Y el mago le decía: —Su majestad, como vos sabéis, mi indigente arte no ha servido de nada, pero he enviado a buscar al mejor curandero de toda Terramar, que vive en la lejana Narveduen, y cuando él venga, su alteza seguramente volverá a caminar, sí, y bailará la Larga Danza.

Entonces Losen maldecía y gritaba, y sus esclavos le traían vino, y el mago se retiraba, haciendo una reverencia, y asegurándose mientras se iba de que el hechizo de parálisis permanecía intacto.

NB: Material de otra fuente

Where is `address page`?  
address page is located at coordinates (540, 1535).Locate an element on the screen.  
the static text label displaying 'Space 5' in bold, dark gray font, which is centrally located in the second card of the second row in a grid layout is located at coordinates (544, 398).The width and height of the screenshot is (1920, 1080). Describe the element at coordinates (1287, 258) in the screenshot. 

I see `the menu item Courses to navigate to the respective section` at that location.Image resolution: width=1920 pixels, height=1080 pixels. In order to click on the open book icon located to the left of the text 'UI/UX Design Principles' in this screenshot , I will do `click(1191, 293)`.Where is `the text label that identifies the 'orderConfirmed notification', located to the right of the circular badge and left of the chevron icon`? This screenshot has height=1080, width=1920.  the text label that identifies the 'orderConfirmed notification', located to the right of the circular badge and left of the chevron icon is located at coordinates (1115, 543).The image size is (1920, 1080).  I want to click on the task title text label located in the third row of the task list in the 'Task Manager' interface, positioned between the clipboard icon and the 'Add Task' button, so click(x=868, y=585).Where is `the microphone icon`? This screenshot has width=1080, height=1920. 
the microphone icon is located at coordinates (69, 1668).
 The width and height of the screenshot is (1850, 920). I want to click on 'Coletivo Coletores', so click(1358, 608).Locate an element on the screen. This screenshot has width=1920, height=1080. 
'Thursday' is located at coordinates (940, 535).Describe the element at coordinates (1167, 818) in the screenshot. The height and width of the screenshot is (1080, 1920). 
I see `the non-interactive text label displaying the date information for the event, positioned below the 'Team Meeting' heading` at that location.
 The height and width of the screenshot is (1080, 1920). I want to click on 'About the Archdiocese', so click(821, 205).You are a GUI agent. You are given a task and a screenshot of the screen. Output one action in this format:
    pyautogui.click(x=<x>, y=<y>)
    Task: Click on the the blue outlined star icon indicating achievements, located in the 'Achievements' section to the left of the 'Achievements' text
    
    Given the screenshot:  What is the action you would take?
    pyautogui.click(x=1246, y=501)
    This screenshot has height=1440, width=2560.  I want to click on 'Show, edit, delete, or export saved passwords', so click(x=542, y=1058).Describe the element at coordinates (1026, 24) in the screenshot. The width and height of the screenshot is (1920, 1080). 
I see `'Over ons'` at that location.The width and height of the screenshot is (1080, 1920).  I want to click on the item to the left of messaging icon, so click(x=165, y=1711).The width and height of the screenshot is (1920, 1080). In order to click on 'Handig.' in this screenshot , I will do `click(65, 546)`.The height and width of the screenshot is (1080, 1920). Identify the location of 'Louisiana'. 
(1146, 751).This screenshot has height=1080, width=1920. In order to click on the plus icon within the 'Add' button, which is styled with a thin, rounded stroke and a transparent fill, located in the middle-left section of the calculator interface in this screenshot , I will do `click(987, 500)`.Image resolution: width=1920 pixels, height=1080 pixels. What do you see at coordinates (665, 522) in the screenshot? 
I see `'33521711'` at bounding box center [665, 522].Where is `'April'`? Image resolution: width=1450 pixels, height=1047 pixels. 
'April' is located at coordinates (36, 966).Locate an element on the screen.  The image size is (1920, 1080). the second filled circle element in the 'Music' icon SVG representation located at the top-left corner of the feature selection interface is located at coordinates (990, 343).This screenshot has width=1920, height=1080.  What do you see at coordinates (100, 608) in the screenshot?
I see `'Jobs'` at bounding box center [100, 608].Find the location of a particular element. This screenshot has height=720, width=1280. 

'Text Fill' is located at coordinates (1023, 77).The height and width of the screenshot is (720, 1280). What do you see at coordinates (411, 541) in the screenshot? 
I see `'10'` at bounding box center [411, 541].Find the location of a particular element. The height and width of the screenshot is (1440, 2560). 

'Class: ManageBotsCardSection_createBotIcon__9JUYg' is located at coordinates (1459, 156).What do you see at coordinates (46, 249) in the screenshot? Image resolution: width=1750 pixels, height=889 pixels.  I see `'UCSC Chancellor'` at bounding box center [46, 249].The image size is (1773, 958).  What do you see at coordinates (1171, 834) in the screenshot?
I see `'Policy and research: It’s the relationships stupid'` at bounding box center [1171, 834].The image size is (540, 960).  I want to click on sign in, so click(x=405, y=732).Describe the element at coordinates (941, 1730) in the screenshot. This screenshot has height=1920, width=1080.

Era mucho más conveniente para él que Losen fuera el rey, a que él mismo tuviera que gobernar Havnor abiertamente. Los hombres de armas no confiaban en los hombres de astucia y no les gustaba servirles. No importaba cuáles fueran los poderes de un mago, a menos que fuera tan poderoso como el Enemigo de Morred, no podía unir armas y flotas si los soldados y los marinos decidían no obedecer. La gente estaba acostumbrada a temer y a obedecer a Losen, una vieja costumbre ahora y bien aprendida. Le atribuían los poderes que había tenido de temeraria estrategia, firme liderazgo y completa crueldad; y le atribuían también poderes que nunca había tenido, como por ejemplo el dominio de los magos que trabajaban para él.